In order to achieve the above object, the present invention provides:
A plurality of display electrodes formed in a pattern according to information to be displayed on one surface of the insulating layer, and the conductive surface formed on the other surface of the insulating layer via the conductive portion. A method of manufacturing an electrode substrate for a display device, which is formed by being connected to a plurality of display electrodes, and having a plurality of wiring electrodes for selectively applying charges to the plurality of display electrodes,
Forming an insulating layer having the hole by applying an insulating material on the release substrate so that a hole for forming the conductive part is formed;
On the insulating layer, a conductive material is applied in a shape of a predetermined pattern including the hole portion, thereby pouring the conductive material into the hole portion to form the conductive portion, and the plurality of wiring electrodes Forming a step;
Peeling the release substrate from the insulating layer;
Forming the plurality of display electrodes by applying a conductive material in the shape of the pattern including the hole on the surface of the insulating layer opposite to the surface on which the wiring electrodes are formed; And have.

  In the present invention configured as described above, first, an insulating layer having a hole is formed on the release substrate by applying an insulating material, and then the hole is formed on the insulating layer. The conductive material is applied to the shape of the predetermined pattern including the conductive material into the hole portion to form a conductive portion, a plurality of wiring electrodes are formed, and then the peeling substrate is removed from the insulating layer. After peeling, the conductive layer is applied by applying a conductive material in the shape of the pattern according to the displayed information including the hole on the surface of the insulating layer opposite to the surface on which the wiring electrode is formed. A plurality of display electrodes connected to the wiring electrode through the part are formed.
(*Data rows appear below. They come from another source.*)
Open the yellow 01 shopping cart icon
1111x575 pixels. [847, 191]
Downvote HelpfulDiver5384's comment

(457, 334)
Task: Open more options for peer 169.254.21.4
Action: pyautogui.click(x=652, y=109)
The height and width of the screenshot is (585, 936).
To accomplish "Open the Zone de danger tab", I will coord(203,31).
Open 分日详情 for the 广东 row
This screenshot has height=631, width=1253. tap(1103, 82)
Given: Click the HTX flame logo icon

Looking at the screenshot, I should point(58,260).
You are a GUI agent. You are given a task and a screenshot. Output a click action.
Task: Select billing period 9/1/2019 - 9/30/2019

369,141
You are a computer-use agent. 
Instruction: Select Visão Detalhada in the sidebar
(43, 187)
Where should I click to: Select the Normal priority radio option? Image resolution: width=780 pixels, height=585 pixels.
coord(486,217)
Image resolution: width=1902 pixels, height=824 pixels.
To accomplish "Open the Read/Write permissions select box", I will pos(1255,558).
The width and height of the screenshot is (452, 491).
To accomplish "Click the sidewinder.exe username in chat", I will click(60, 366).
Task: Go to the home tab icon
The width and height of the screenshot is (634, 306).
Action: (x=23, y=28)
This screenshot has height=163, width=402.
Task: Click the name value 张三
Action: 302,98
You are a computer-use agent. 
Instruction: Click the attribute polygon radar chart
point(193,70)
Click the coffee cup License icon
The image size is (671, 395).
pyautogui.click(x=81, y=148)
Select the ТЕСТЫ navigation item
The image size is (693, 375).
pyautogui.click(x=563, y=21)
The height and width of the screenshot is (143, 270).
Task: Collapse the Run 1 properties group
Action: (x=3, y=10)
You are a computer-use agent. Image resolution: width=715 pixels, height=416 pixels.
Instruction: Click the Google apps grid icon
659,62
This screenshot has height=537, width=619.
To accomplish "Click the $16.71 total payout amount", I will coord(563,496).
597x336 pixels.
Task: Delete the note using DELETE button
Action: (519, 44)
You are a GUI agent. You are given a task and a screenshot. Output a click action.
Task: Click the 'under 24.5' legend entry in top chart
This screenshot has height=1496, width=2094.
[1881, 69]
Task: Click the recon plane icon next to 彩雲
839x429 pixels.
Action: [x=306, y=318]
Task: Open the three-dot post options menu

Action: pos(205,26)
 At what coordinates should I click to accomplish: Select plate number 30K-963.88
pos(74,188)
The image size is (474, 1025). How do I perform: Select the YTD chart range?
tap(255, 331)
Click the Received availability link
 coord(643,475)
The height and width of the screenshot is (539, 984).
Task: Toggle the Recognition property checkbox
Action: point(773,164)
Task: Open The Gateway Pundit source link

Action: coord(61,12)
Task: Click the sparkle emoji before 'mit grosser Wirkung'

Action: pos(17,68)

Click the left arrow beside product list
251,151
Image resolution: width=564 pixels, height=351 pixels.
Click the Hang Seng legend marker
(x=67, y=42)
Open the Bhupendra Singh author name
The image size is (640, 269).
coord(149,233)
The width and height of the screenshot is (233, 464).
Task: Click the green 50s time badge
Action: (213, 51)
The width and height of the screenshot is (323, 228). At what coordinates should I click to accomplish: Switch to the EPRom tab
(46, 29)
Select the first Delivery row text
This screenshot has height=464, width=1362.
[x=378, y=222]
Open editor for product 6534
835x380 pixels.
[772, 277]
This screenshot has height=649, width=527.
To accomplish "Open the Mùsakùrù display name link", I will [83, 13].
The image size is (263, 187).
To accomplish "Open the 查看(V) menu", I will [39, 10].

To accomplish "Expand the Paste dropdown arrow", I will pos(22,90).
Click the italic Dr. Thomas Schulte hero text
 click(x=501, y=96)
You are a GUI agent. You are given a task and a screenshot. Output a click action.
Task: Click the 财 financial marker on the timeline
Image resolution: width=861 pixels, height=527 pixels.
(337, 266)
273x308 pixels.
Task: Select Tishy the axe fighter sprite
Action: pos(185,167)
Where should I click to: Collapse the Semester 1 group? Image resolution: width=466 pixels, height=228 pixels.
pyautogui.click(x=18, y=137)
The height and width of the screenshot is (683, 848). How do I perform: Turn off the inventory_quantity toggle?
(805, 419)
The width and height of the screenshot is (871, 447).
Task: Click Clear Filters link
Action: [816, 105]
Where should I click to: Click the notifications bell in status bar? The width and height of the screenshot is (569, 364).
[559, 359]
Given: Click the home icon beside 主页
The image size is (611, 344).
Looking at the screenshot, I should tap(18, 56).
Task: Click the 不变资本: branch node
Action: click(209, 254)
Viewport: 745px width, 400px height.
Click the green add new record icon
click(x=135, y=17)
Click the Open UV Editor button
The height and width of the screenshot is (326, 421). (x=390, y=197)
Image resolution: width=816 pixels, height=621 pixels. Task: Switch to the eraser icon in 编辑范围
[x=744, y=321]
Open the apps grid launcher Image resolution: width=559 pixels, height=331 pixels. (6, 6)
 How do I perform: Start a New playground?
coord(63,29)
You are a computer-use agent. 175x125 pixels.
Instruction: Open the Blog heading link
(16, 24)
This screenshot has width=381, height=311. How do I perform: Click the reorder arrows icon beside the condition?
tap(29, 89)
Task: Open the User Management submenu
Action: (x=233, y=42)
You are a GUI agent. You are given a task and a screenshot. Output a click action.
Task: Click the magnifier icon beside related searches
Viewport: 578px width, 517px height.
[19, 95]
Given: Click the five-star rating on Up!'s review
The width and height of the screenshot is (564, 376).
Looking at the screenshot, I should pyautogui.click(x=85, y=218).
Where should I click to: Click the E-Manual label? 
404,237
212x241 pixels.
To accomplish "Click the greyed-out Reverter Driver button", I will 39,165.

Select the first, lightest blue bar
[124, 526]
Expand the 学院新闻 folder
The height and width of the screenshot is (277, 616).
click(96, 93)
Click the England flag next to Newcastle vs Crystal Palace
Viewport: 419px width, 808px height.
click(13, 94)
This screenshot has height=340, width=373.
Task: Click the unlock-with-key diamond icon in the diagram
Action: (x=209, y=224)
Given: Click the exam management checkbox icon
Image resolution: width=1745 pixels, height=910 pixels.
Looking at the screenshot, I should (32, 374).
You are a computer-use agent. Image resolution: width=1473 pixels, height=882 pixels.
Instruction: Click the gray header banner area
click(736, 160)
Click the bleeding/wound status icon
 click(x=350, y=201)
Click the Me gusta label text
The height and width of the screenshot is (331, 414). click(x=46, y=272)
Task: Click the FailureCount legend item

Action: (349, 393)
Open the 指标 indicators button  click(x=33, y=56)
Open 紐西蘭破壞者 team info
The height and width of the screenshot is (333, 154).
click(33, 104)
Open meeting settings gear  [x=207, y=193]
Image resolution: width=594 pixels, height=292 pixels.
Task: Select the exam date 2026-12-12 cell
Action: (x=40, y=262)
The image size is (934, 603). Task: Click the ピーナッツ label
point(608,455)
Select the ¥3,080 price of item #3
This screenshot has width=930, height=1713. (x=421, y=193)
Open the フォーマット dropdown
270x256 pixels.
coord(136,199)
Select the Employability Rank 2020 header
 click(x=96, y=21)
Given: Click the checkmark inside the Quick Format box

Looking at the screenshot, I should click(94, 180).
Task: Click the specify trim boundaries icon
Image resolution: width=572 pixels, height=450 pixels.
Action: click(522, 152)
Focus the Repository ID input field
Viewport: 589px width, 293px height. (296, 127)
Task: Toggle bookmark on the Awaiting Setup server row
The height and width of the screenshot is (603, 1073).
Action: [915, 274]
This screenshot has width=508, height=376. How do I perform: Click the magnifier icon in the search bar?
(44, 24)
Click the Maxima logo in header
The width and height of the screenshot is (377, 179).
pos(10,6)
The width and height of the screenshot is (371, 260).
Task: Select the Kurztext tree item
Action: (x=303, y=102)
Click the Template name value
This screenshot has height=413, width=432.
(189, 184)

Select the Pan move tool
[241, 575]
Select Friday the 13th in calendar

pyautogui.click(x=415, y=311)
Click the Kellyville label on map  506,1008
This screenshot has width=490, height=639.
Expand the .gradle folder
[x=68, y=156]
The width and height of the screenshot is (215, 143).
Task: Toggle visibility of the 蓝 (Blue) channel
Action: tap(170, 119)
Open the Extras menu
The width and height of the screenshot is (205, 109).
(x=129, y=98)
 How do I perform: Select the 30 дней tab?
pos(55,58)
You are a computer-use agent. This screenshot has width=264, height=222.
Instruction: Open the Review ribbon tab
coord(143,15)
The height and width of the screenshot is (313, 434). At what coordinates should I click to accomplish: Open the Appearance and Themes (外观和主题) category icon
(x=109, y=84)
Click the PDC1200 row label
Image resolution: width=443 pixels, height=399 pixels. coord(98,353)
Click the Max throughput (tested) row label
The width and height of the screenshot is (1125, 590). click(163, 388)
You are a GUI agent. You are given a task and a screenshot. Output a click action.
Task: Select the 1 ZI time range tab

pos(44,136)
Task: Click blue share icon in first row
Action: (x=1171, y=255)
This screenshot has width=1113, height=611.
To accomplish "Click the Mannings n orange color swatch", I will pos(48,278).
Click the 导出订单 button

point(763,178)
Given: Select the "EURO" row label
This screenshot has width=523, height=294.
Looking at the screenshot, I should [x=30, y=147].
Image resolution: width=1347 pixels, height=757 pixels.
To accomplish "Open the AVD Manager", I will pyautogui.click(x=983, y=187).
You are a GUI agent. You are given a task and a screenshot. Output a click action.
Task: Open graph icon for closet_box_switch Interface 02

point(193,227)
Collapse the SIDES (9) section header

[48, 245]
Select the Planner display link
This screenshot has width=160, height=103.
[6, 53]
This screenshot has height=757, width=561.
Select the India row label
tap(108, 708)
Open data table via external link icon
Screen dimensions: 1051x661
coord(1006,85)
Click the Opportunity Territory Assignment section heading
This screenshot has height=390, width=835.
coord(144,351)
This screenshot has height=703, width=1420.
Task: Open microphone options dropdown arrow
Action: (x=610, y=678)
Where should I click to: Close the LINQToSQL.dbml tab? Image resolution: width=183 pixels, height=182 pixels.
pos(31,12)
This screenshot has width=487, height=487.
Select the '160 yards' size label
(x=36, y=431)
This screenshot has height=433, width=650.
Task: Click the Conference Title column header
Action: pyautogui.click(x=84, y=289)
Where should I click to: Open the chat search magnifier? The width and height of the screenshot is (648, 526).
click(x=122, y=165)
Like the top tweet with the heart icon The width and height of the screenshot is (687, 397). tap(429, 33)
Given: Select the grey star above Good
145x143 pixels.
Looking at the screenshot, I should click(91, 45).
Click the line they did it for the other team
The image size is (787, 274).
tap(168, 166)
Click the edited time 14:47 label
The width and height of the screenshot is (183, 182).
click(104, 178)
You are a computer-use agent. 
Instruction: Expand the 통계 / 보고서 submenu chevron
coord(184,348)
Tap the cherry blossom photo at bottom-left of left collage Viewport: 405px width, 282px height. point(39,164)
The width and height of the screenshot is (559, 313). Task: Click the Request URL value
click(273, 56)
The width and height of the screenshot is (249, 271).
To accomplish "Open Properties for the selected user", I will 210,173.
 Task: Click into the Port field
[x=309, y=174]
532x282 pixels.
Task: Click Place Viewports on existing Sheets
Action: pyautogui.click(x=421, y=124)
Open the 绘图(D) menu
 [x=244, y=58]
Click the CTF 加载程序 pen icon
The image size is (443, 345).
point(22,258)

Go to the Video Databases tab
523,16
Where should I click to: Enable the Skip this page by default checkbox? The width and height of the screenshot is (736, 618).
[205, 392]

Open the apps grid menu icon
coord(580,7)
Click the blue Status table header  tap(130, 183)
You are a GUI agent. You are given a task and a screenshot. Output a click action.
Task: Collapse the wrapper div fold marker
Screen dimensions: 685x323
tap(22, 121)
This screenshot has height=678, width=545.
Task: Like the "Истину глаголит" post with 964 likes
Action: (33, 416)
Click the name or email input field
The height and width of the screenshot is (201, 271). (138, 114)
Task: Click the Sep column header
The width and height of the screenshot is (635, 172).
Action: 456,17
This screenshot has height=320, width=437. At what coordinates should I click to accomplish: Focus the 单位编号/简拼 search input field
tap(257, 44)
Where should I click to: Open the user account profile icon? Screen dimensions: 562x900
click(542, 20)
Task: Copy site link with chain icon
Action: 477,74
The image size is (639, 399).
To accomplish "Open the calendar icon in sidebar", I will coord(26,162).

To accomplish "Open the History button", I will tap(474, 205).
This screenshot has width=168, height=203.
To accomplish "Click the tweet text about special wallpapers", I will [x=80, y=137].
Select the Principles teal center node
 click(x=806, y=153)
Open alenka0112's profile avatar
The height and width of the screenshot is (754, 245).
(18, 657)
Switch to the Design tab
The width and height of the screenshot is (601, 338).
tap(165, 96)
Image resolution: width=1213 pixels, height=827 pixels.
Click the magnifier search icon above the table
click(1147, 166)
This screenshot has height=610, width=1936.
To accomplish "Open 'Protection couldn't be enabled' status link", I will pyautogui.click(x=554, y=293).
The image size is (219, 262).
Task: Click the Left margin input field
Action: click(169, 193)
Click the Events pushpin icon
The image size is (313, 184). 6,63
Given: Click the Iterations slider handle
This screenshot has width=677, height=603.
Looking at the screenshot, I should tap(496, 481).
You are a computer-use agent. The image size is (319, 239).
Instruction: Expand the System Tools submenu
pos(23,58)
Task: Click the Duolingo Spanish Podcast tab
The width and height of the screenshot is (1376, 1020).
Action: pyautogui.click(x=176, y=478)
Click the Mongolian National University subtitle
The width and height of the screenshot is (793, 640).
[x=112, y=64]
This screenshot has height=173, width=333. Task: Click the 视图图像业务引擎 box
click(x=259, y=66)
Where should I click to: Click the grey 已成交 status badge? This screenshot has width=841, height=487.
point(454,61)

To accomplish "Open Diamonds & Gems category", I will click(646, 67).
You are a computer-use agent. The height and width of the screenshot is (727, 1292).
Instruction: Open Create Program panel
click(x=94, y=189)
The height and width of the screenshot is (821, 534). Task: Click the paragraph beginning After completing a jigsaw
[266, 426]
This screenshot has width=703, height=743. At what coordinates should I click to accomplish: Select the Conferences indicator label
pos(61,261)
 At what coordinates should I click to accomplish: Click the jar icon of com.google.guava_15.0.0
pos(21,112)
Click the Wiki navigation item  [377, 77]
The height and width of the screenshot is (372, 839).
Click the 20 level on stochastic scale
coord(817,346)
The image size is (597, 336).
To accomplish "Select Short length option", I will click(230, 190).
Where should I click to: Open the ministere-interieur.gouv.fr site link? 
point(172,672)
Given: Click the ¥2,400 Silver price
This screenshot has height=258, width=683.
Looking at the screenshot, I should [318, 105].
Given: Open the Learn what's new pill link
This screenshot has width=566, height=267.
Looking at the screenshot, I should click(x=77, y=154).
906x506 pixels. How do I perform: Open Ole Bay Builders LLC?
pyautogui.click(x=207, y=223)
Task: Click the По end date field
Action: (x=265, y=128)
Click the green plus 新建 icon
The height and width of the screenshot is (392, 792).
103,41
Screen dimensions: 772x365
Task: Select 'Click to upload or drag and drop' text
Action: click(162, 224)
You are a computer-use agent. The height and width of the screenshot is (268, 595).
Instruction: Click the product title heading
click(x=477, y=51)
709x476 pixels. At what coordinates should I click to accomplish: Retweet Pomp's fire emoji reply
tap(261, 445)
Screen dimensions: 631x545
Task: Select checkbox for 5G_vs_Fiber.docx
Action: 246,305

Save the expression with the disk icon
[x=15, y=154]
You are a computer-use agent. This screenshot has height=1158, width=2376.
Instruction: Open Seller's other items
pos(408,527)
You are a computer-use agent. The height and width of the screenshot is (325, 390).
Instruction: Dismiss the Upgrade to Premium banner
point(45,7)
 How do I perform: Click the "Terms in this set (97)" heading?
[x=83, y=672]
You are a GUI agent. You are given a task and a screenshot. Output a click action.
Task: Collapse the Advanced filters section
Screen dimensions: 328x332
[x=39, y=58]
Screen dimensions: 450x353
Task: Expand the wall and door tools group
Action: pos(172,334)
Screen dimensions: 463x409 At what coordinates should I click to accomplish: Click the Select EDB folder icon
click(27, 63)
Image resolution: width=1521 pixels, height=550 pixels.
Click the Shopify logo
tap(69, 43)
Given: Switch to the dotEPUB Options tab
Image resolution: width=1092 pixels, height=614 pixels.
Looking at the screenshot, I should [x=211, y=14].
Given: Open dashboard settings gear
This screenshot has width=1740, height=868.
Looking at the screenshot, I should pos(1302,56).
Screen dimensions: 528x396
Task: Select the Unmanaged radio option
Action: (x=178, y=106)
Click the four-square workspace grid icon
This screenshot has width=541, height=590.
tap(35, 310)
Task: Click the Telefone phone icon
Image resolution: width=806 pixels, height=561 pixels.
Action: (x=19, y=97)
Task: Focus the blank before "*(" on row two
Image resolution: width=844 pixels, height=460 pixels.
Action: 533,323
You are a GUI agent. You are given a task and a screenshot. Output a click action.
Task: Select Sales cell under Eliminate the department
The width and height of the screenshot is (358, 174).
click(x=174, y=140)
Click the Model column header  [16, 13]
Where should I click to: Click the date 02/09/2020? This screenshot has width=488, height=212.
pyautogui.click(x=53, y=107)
  Thus, the insulating layer is first formed on the peeling substrate, the wiring electrode is formed on one surface of the insulating layer, and the display electrode is formed on the other surface. Therefore, the display electrode is formed on the peeling substrate. It is formed on the insulating layer that is formed and has no unevenness, and the amount of unevenness that occurs on the surface of the display electrode is suppressed. Further, since the display electrode is formed after the conductive portion is formed together with the wiring electrode, the conductive material for forming the display electrode enters the hole portion for forming the conductive portion when the display electrode is formed. As a result, the unevenness generated on the surface of the display electrode is also suppressed.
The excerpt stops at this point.